Die Stimmung auf dem Parteitag war insgesamt ernster und arbeitsamer als zuvor. Auch gab es weniger Parteifolklore wie Showeinlagen verkleideter Piraten. Die Parteitagsführung führte ziemlich autoritär Regie, Redezeiten wurden streng eingehalten, Störungen geahndet. Und es wurde aufgeräumt: Mitglieder, die zwölf Monate keine Beiträge zahlen, werden nun ausgeschlossen. Und weil die Partei einige Probleme mit Mitgliedern am rechten politischen Rand hatte, wurde eine Unvereinbarkeitserklärung mit der rechtspopulistischen "Alternative für Deutschland" beschlossen.

Zahlreiche Delegierte halten ihre Stimmkarten in die Höhe (Foto: dpa)

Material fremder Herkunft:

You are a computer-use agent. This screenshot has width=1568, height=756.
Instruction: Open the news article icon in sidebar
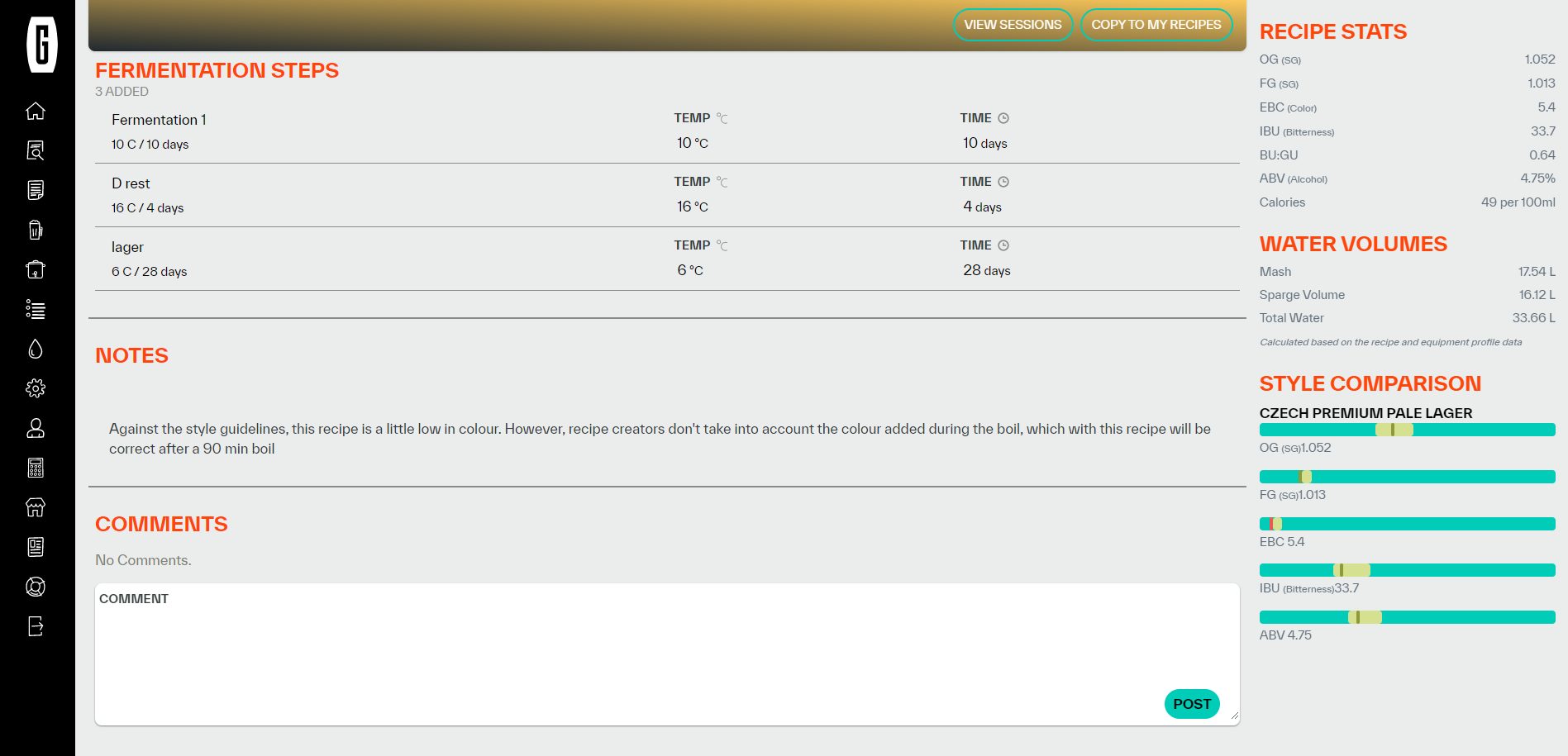[x=36, y=547]
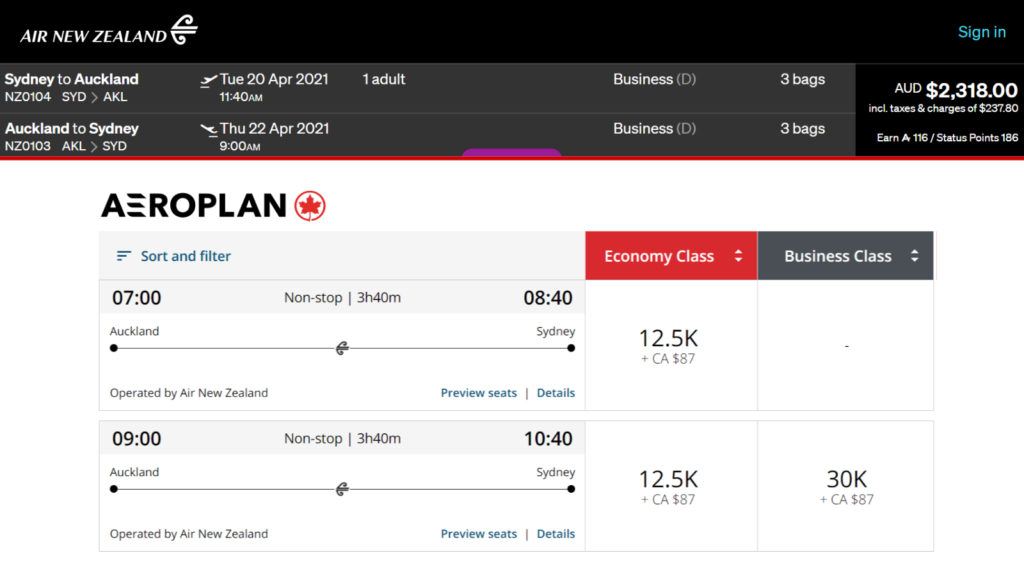Click airline icon on 09:00 flight route line
Screen dimensions: 1024x576
pos(342,489)
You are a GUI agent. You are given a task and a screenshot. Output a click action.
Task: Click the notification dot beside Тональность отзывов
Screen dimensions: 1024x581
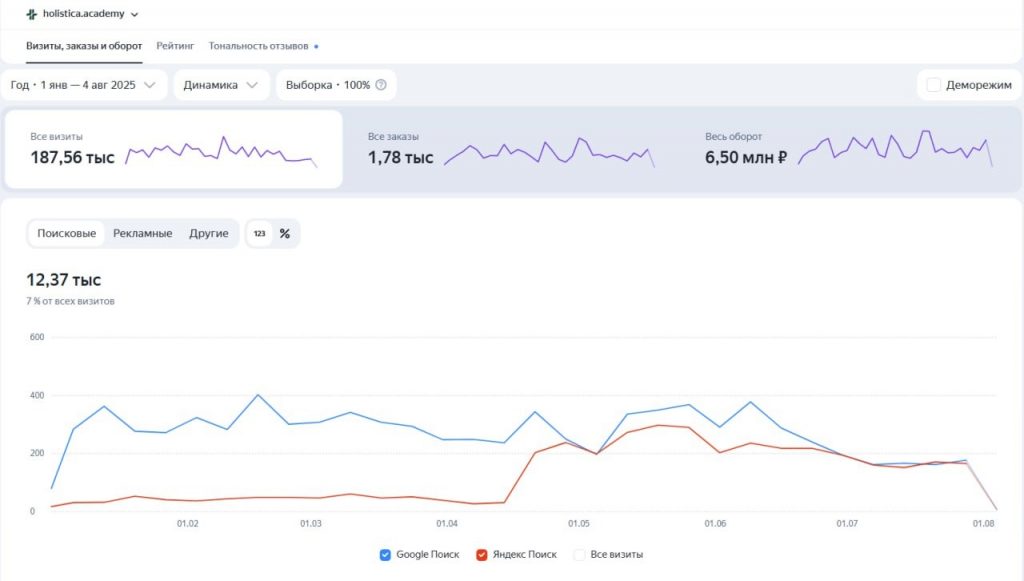point(315,45)
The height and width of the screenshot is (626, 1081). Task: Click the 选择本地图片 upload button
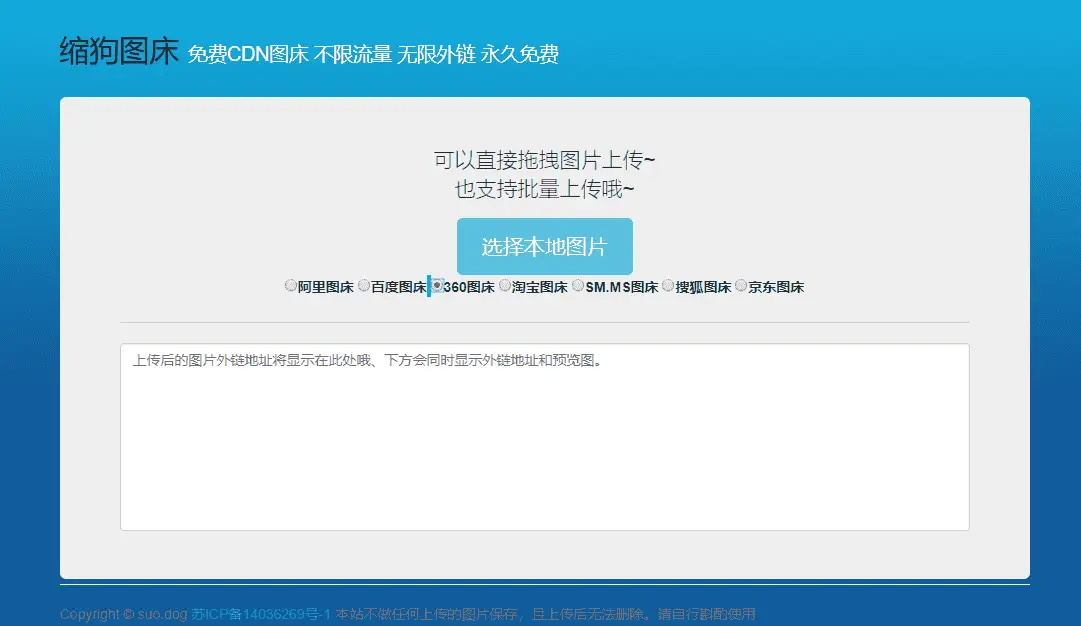point(544,246)
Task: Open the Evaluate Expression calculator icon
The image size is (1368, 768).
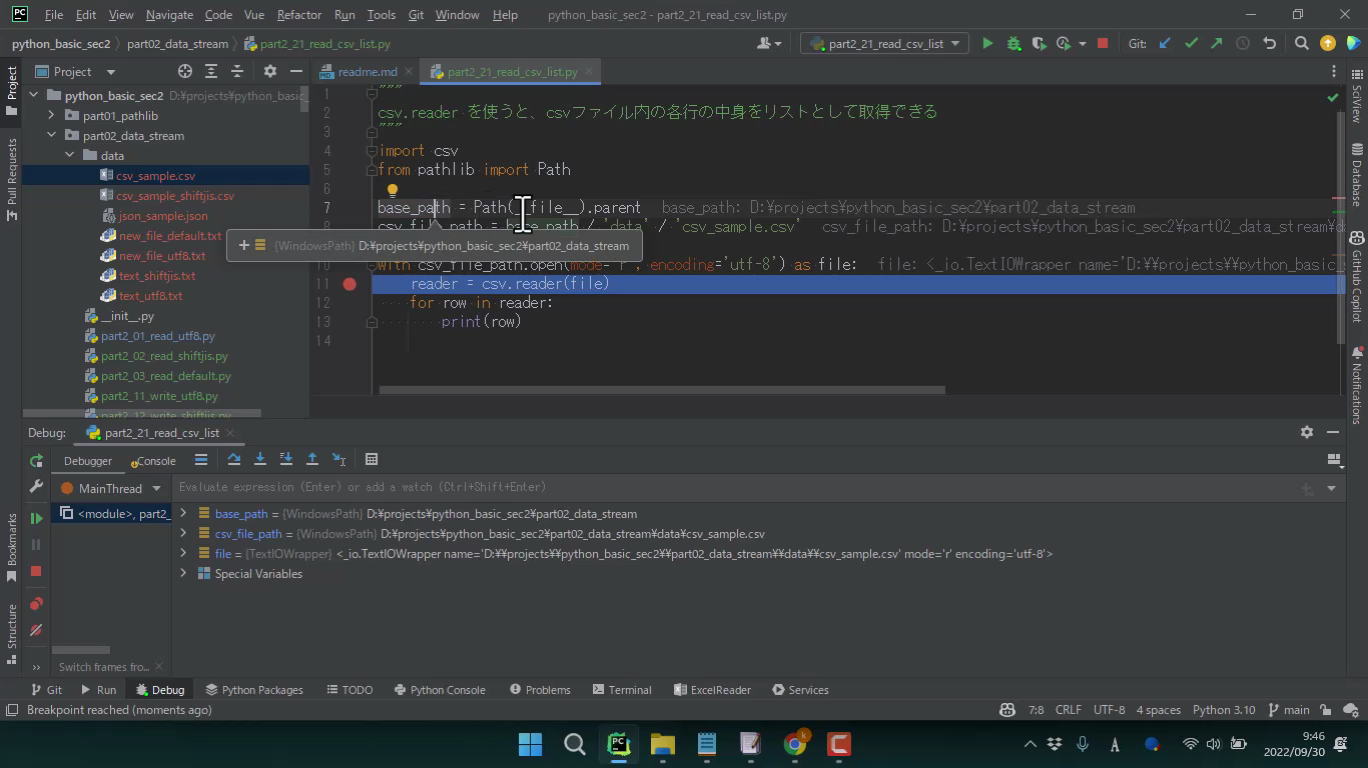Action: pos(371,460)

...und auch abgestimmtBild: picture-alliance/dpa

Rund 1300 Piraten - und damit etwas weniger als erwartet - waren auf dem Parteitag. Trotzdem lag die Teilnehmerzahl doppelt so hoch. Denn bis zu 1600 nutzten den Livestream im Internet vom heimischen Rechner aus. Nur abstimmen konnten sie - noch - nicht.